BEGIN DATA SHOWN
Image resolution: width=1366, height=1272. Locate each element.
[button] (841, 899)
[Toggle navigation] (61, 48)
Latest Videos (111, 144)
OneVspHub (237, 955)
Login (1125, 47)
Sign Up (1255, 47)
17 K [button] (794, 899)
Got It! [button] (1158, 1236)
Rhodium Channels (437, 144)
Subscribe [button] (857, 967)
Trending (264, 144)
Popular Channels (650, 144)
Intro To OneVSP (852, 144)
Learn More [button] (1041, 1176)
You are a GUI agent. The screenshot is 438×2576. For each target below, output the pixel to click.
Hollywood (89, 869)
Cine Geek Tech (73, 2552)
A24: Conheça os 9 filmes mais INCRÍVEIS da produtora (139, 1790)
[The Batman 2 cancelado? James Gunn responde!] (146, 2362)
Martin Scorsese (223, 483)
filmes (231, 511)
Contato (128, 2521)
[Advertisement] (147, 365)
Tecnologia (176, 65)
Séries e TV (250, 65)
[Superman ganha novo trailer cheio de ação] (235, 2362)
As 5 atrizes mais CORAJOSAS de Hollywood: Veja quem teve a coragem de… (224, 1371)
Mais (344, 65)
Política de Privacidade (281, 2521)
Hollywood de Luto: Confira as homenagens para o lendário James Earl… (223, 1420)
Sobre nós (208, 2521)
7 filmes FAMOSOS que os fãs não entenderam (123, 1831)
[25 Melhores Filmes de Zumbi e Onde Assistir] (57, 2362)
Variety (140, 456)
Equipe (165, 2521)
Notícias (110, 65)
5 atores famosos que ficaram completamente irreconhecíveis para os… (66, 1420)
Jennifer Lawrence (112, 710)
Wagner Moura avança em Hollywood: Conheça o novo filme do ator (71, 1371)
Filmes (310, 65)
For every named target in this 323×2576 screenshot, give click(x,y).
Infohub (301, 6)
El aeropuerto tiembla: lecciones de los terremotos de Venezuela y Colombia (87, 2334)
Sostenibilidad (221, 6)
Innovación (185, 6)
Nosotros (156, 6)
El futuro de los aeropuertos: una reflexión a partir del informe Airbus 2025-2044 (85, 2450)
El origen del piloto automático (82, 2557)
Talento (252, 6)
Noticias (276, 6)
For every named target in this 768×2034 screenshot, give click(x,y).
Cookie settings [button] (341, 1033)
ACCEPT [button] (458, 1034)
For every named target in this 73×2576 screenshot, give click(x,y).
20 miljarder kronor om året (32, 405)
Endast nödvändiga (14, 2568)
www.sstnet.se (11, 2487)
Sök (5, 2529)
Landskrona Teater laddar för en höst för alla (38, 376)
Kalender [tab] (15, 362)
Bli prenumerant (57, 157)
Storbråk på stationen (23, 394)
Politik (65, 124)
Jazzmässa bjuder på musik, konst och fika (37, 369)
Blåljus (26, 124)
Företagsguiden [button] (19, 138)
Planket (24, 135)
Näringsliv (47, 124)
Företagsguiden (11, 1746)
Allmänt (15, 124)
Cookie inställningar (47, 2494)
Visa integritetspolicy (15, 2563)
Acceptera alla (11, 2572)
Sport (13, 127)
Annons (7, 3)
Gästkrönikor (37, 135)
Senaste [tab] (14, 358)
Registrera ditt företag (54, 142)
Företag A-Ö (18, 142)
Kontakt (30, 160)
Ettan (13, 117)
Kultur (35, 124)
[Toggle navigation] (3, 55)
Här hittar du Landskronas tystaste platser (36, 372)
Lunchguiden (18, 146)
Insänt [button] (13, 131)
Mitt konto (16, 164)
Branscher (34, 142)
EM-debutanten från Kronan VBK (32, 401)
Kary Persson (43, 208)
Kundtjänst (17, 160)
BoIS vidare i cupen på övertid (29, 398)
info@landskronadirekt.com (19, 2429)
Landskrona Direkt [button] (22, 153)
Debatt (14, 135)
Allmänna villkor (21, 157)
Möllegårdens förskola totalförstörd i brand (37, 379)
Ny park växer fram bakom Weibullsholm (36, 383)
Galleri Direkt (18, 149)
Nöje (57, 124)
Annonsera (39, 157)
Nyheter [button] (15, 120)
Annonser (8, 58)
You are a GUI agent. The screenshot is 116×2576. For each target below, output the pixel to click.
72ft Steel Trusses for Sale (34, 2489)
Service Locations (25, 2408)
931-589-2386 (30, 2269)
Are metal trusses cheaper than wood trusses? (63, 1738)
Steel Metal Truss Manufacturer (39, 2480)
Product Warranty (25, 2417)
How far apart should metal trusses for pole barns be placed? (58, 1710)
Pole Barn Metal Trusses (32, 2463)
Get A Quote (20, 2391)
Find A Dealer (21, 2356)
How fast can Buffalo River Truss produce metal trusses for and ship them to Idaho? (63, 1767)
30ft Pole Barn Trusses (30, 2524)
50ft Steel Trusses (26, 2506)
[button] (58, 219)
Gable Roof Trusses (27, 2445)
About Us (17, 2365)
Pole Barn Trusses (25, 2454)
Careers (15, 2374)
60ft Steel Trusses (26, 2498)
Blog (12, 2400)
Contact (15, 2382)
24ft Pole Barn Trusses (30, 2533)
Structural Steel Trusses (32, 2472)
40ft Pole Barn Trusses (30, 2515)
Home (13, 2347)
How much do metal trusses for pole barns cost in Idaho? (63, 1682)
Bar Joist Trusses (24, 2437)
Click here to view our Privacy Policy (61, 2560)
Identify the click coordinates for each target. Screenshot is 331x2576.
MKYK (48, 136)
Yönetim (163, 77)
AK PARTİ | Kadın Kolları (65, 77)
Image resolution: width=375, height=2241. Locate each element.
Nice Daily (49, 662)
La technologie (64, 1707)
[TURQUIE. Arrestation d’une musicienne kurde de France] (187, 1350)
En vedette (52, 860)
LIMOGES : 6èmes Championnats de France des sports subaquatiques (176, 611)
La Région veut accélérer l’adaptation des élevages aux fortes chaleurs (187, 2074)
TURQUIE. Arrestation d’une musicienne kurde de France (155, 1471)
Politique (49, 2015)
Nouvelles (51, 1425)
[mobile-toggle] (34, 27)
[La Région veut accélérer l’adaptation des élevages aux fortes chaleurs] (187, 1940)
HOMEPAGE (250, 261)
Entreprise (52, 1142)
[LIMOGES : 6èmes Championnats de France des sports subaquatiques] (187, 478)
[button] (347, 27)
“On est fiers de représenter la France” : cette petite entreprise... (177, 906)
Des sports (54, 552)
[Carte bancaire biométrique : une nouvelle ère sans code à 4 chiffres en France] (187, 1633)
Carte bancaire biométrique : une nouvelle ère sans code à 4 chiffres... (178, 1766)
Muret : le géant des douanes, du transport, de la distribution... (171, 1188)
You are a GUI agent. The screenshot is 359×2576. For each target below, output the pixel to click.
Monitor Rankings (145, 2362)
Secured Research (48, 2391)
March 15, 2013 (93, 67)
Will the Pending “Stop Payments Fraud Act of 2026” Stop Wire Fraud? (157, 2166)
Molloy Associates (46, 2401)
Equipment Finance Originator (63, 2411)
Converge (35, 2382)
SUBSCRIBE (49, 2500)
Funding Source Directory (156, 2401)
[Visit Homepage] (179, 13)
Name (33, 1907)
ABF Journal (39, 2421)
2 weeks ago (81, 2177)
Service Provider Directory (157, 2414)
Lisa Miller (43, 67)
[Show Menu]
END DATA SHOWN
List every line in the records above that contains the word "fortes".

La Région veut accélérer l’adaptation des élevages aux fortes chaleurs (187, 2074)
[La Région veut accélérer l’adaptation des élevages aux fortes chaleurs] (187, 1940)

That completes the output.